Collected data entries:

== Segment start ==

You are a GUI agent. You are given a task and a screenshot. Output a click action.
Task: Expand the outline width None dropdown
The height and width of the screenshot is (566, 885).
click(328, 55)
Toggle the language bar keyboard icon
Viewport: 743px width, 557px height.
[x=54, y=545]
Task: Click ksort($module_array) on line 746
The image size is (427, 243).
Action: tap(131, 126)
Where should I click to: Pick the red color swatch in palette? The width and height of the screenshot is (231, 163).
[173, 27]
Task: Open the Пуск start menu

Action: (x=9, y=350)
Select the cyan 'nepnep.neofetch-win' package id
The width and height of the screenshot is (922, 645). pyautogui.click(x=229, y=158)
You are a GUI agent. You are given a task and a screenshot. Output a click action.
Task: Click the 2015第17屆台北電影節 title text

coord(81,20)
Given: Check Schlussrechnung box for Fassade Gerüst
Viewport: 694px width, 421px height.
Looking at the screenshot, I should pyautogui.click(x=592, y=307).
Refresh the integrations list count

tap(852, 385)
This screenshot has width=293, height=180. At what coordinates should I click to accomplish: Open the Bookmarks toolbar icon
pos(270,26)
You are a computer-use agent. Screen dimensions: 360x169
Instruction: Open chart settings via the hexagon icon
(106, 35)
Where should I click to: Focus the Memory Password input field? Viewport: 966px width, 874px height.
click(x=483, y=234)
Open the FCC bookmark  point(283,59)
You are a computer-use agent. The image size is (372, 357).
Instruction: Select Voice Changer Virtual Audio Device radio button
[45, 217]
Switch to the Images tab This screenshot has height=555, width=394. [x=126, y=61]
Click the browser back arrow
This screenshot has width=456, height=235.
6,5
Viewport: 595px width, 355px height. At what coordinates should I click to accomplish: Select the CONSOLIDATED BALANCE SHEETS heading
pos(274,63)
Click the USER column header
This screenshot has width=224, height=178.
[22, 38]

== Segment end ==

Task objective: Repeat, exactly as they stand above, the lines from the line with "You are a computer-use agent. Screen" to the line with "You are a computer-use agent. The", both lines included.

Exercise response:
You are a computer-use agent. Screen dimensions: 360x169
Instruction: Open chart settings via the hexagon icon
(106, 35)
Where should I click to: Focus the Memory Password input field? Viewport: 966px width, 874px height.
click(x=483, y=234)
Open the FCC bookmark  point(283,59)
You are a computer-use agent. The image size is (372, 357).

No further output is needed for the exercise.